We share 99.8% of our chromosomes with apes. What we're made up of makes up something like 0.001% of all the energy in the universe. To say that we're insignificant because we aren't as big as a gas giant planet, we share the same number of chromosomes as a fruit fly, those are empty soulless arguments.

I'm Peter Robinson. A senior lecturer at Western Sydney University in Australia, the astrophysicist Luke Barnes received his doctorate from Cambridge. Doctor Barnes is co author of A Fortunate Universe, Life in a Finely Tuned Cosmos. The cosmologist Brian Keating completed his doctoral work at Brown. He now serves as professor of physics at the University of California at San Diego and is director of the Simons Observatory in Chile.

Simons Observatory?

Simons Observatory. Did I mispronounce both? It's the Simons Observatory in Chile.

From the principal investigator of the Simons Observatory in Chile.

I will never forget, and no one will anybody else.
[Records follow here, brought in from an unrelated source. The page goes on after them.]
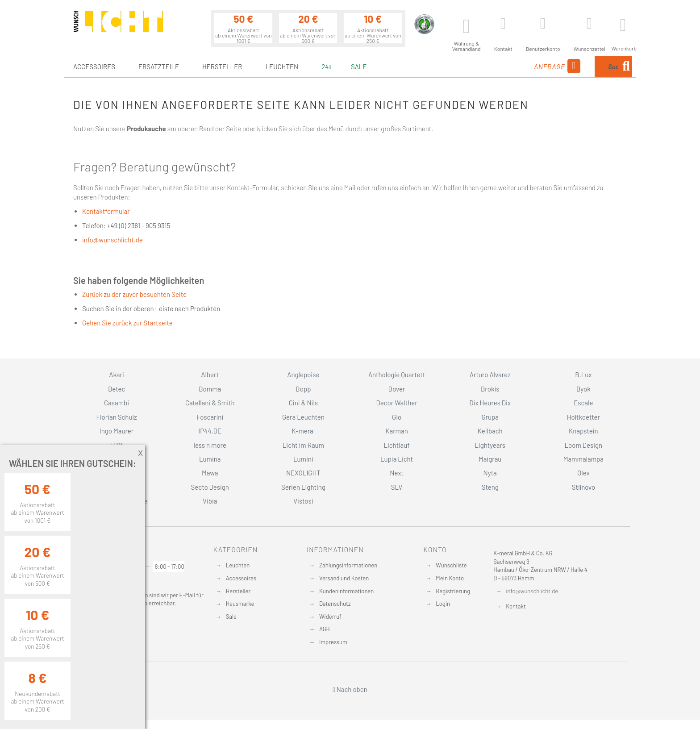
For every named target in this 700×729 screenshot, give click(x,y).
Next (396, 473)
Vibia (210, 501)
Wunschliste (451, 565)
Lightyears (490, 445)
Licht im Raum (303, 445)
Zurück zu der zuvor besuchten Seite (134, 294)
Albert (210, 375)
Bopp (303, 389)
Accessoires (241, 578)
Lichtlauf (396, 445)
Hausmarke (240, 604)
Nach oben (350, 689)
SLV (397, 487)
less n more (210, 445)
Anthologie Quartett (396, 375)
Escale (583, 403)
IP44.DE (210, 431)
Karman (396, 431)
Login (443, 604)
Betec (117, 389)
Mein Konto (450, 578)
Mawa (210, 473)
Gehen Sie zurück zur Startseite (127, 323)
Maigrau (490, 459)
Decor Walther (396, 403)
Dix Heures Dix (490, 403)
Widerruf (330, 617)
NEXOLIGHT (303, 473)
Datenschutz (335, 604)
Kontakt (516, 606)
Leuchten (238, 565)
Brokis (490, 389)
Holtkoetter (583, 417)
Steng (490, 487)
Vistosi (303, 501)
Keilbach (490, 431)
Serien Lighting (303, 487)
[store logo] (118, 25)
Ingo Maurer (117, 431)
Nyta (490, 473)
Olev (583, 473)
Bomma (210, 389)
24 (326, 67)
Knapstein (583, 431)
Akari (116, 375)
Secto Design (210, 487)
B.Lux (583, 375)
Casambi (117, 403)
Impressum (333, 642)
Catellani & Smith (210, 403)
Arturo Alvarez (490, 375)
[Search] (626, 67)
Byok (583, 389)
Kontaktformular (106, 211)
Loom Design (583, 445)
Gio (396, 417)
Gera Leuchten (303, 417)
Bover (397, 389)
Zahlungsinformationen (348, 565)
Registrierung (453, 591)
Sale (358, 67)
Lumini (303, 459)
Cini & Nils (303, 403)
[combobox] (573, 67)
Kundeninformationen (346, 591)
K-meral (304, 431)
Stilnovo (583, 487)
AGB (325, 629)
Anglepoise (303, 375)
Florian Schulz (117, 417)
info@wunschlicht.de (112, 240)
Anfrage (489, 66)
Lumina (210, 459)
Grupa (490, 417)
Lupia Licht (396, 459)
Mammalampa (583, 459)
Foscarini (210, 417)
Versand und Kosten (344, 578)
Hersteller (238, 591)
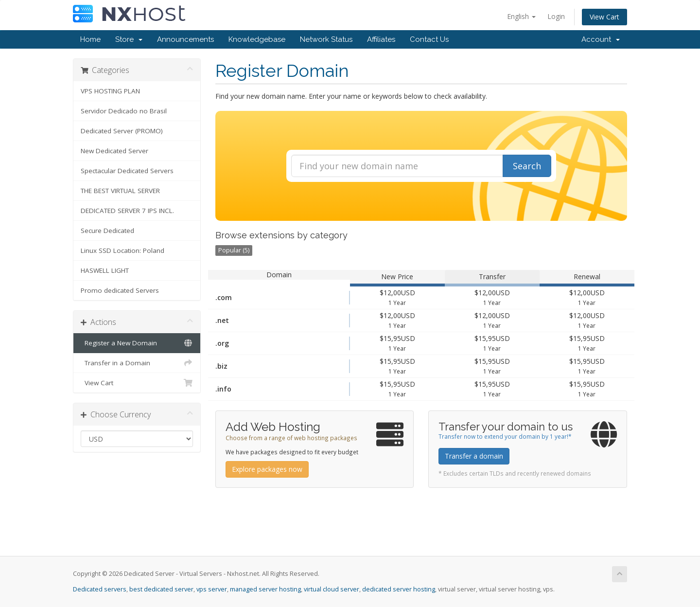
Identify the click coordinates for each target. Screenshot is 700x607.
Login (556, 16)
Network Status (326, 39)
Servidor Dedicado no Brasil (123, 111)
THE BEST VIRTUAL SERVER (120, 191)
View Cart (604, 17)
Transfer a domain (474, 456)
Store (129, 39)
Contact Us (429, 39)
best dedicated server (161, 589)
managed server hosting (265, 589)
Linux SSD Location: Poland (122, 250)
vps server (211, 589)
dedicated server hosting (399, 589)
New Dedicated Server (114, 151)
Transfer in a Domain (137, 363)
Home (90, 39)
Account (600, 39)
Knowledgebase (257, 39)
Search (527, 166)
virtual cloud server (332, 589)
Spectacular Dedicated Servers (127, 171)
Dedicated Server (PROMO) (122, 131)
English (521, 16)
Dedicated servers (100, 589)
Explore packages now (267, 469)
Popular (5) (234, 250)
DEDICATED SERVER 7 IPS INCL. (127, 211)
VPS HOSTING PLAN (110, 91)
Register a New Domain (137, 343)
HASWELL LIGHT (105, 270)
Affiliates (381, 39)
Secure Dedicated (107, 231)
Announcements (185, 39)
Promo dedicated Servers (120, 290)
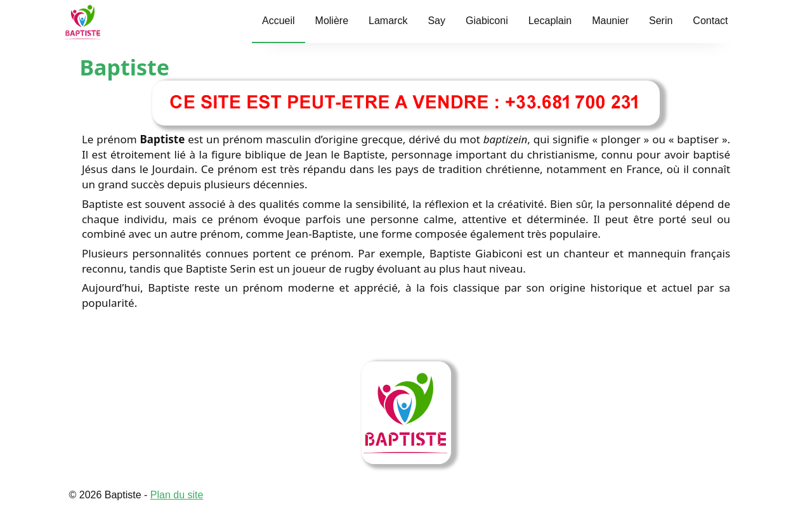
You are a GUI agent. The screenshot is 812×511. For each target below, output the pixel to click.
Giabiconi (487, 20)
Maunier (610, 20)
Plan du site (177, 495)
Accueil (278, 20)
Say (436, 20)
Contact (710, 20)
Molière (332, 20)
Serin (660, 20)
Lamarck (388, 20)
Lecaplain (550, 20)
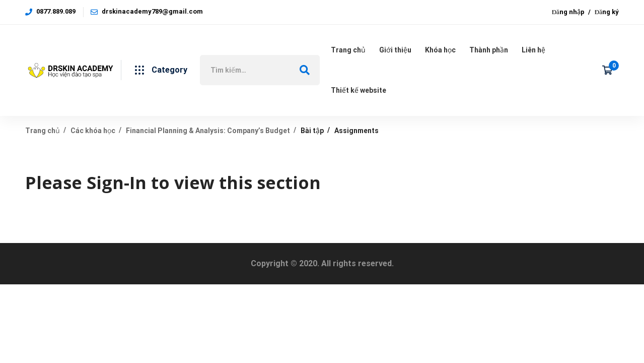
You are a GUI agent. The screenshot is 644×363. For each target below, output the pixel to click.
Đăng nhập (568, 12)
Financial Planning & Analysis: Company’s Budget (208, 131)
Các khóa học (93, 131)
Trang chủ (42, 131)
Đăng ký (607, 12)
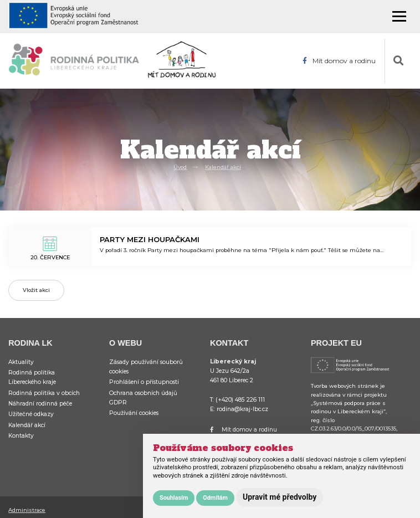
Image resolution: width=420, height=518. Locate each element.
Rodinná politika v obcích (44, 393)
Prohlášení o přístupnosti (144, 382)
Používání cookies (134, 413)
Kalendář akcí (223, 167)
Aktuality (21, 362)
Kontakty (21, 435)
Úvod (180, 167)
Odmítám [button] (215, 498)
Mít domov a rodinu (339, 61)
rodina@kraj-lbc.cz (242, 409)
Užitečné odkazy (31, 414)
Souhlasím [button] (173, 498)
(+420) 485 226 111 (240, 399)
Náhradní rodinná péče (40, 403)
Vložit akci (36, 290)
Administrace (27, 510)
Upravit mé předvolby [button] (279, 497)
Doctor Keating is the author of Losing the Nobel Prize, A Story of Cosmology, Ambition, and the Perils of Science's Highest Honor. Jay Richards holds a doctorate from the Princeton Theological Seminary. He serves as senior research fellow at the Heritage Foundation and as a senior fellow at the Discovery Institute. Doctor Richards is the co author of The Privileged Planet, How Our Place in the Cosmos is designed for Discovery, a book that will celebrate its 20th anniversary in,

August of 2024.

August of 2024. Excellent. Alright. Cosmic Fine Tuning, Luke Barnes in A Fortunate Universe. The fundamental particles from which everything is constructed and the fundamental forces that dictate interactions appear to be fine tuned for life. You have before you a total layman. What do you mean?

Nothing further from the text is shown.